Exercise details »
Reproduce only the lines from the one containing "Viewport: 2116px width, 1075px" through the one containing "(1407, 636)", both included and requests kept, scaling each coordinate in the answers by 1.7 and rounding to whole numbers, with halves rounded up.

◆ ◆ ◆ ◆ ◆

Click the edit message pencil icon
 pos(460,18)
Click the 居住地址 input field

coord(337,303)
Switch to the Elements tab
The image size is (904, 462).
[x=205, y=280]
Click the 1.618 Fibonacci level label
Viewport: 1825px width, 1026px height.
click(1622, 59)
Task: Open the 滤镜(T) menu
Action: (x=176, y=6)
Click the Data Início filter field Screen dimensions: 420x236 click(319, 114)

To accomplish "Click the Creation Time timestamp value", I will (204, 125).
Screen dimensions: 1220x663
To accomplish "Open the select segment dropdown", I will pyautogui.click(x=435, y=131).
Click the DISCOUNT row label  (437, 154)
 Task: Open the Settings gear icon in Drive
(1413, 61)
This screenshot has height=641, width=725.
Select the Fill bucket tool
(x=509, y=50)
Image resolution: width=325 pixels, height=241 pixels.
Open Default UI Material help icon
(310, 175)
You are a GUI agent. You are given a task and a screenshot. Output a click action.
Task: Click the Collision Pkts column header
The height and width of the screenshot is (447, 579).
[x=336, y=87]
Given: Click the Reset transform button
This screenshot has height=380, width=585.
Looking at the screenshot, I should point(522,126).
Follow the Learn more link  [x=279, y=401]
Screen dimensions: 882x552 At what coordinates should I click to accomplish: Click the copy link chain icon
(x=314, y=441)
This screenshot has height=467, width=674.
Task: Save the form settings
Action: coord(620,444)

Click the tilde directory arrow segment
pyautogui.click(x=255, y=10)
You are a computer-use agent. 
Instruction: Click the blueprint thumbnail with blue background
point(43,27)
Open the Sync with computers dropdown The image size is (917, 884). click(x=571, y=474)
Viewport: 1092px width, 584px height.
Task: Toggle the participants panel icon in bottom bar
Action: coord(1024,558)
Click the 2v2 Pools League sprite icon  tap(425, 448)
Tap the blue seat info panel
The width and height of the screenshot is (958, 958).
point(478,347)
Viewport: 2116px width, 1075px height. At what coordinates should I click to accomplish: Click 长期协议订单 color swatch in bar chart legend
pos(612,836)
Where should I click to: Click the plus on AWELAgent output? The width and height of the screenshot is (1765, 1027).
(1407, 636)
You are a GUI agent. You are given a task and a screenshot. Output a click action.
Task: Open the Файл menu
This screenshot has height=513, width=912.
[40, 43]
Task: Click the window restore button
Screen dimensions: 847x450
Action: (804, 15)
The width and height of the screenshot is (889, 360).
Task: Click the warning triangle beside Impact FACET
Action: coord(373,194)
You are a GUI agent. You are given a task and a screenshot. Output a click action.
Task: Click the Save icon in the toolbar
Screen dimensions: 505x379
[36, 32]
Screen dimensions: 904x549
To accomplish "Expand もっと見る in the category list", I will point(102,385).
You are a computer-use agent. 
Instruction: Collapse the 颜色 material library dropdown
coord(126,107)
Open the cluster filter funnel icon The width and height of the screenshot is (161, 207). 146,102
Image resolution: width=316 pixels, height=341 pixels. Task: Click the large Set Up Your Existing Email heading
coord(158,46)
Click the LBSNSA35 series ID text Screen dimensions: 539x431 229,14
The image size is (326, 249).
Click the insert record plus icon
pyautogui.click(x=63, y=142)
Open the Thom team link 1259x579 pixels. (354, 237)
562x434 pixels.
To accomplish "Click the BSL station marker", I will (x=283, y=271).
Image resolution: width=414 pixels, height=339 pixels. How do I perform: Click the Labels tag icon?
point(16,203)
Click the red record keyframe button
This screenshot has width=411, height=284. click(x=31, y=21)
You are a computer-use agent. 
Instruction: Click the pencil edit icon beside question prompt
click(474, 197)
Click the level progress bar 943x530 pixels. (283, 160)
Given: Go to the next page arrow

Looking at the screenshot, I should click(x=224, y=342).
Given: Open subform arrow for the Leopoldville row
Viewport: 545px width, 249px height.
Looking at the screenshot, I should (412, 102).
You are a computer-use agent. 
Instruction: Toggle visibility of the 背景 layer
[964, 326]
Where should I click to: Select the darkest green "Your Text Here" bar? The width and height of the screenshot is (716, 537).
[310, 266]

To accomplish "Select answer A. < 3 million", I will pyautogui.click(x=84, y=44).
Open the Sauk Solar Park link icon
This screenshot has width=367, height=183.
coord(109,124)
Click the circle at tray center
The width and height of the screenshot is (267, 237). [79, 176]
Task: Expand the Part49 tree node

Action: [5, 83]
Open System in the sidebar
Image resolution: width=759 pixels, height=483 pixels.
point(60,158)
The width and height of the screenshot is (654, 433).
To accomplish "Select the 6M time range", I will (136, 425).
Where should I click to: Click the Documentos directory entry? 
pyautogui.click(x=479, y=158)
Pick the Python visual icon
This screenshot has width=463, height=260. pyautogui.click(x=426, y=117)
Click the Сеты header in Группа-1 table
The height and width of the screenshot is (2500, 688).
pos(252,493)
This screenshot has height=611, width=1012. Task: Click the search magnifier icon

◆ ◆ ◆ ◆ ◆

Written response »
Viewport: 2116px width, 1075px height. At what coordinates should I click to accomplish: Click 长期协议订单 color swatch in bar chart legend
pos(1040,1421)
Where should I click to: Click the plus on AWELAgent output? The width and height of the screenshot is (1765, 1027).
(2392, 1081)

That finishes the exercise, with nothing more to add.